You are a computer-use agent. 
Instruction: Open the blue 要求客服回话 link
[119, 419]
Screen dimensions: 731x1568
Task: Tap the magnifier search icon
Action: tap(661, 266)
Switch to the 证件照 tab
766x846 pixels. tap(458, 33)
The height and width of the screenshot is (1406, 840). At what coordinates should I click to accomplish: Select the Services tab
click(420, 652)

---

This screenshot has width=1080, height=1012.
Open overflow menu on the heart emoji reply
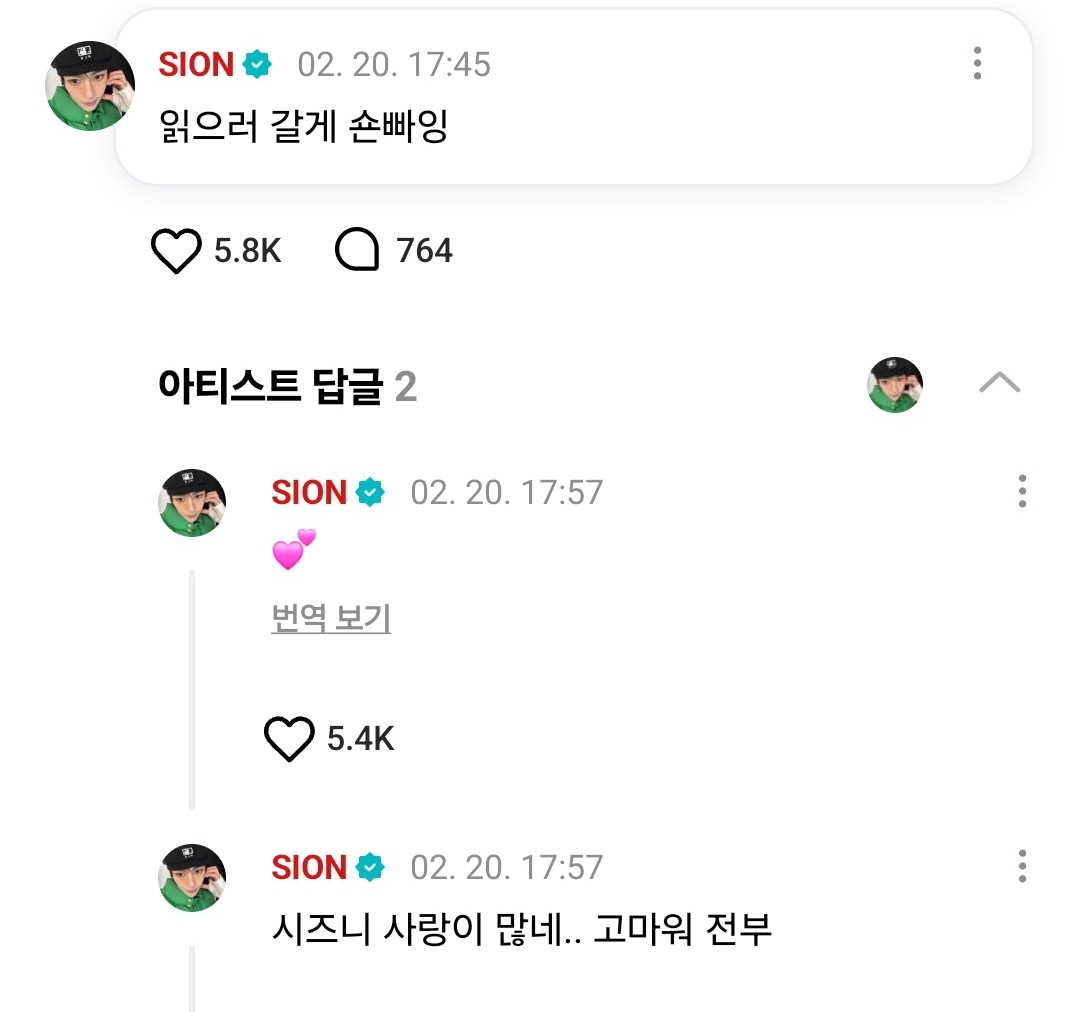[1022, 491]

▸ DESCRIPTION OF THE TASK
Give the lines as a numbered list, starting at the line that has "Switch to the 证件照 tab" and stopping after the line that has "click(420, 652)". Leave out any blank lines.

▸ COMPLETED TASK
1. Switch to the 证件照 tab
2. 766x846 pixels. tap(458, 33)
3. The height and width of the screenshot is (1406, 840). At what coordinates should I click to accomplish: Select the Services tab
4. click(420, 652)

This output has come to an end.